Они вчетвером прошли через туннель Эйзенхауэра, обвязавшись веревкой, и в той жуткой темноте мысли Ларри вернулись к его походу через туннель Линкольна. Только теперь его преследовал не образ Риты Блейкмур, а лицо Волчатника, застывшее в своем последнем оскале, когда они с волком убили друг друга.
«Послали ли волков убить того человека?»
Однако эта мысль была слишком тревожной, чтобы додумывать ее до конца. Он попытался выкинуть все это из головы и просто шагать себе и шагать вперед, но это оказалось очень нелегким делом.

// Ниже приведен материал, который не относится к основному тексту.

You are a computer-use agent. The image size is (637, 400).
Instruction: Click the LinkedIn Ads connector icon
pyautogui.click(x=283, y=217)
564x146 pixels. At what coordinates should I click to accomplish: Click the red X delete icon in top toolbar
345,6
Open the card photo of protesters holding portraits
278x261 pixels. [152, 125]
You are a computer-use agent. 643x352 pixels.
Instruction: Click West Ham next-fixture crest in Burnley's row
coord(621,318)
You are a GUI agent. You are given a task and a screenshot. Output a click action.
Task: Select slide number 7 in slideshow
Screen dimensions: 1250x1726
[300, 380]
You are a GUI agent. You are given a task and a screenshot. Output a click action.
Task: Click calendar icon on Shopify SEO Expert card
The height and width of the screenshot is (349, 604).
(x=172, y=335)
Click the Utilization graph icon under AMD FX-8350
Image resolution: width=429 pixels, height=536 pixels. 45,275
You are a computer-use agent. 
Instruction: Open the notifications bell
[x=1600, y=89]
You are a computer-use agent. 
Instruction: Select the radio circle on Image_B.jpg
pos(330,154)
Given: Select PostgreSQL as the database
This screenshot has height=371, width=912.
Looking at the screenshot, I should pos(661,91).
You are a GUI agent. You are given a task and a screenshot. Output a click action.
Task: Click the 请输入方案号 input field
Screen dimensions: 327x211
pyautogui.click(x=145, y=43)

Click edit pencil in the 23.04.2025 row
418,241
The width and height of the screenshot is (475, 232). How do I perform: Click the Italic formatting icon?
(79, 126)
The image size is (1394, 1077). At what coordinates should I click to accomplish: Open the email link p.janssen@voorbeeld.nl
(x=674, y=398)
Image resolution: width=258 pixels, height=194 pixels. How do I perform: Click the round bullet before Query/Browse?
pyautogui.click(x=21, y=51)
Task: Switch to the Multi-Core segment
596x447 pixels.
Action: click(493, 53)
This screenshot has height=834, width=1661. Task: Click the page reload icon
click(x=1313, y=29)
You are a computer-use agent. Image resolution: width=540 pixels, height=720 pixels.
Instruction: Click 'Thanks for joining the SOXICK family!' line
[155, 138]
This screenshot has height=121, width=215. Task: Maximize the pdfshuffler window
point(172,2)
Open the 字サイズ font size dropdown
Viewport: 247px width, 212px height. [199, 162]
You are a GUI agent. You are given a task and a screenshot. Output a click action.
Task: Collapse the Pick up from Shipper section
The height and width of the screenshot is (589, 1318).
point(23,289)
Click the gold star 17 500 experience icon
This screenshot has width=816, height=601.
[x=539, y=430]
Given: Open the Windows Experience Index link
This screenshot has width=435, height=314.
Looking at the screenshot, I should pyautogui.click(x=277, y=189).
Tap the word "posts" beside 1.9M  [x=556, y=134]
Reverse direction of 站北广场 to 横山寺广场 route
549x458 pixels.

Этой ночью они разбили лагерь возле Ломы, уже совсем рядом с границей штата Юта. Ужин состоял из скудной снеди, раздобытой ими в пути, и кипяченой воды, как и весь их остальной рацион, — они слово в слово следовали инструкции Матушки Абагейл: идите в одежде, которая на вас; ничего не берите с собой.
— В Юте придется совсем худо, — заметил Ральф. — Вот где, наверно, нам станет ясно, правда ли, что Бог бережет нас. Там есть один перегон, побольше чем в сто миль, без единого городка на пути или даже бензоколонки с закусочной.
Он не казался особенно встревоженным такой перспективой.
— Как с водой? — спросил Стю.
Ральф пожал плечами.
— Ее тоже немного. Пойду-ка я, пожалуй, спать.
Ларри последовал за ним, Глен остался выкурить трубку. У Стю было несколько сигарет, и он тоже решил выкурить одну. Некоторое время они курили молча.
— Далековато отсюда до Нью-Хэмпшира, лысик, — наконец произнес Стю.
— До Техаса тоже вряд ли докричишься.
Стю улыбнулся.
— Да. Пожалуй, вряд ли.
— Ты, наверно, здорово скучаешь по Фрэн.
— Угу. Скучаю и беспокоюсь за нее. Беспокоюсь за ребенка. Особенно когда стемнеет.
Глен выпустил струю дыма.
— Тут ты ничего не в силах изменить, Стюарт.
— Я знаю. Но тревожусь.
— Конечно. — Глен выбил свою трубку о камень. — Вчера ночью произошло кое-что занятное, Стю. Я весь день пытаюсь разобраться, то ли это был сон, то ли явь, то ли еще что-то.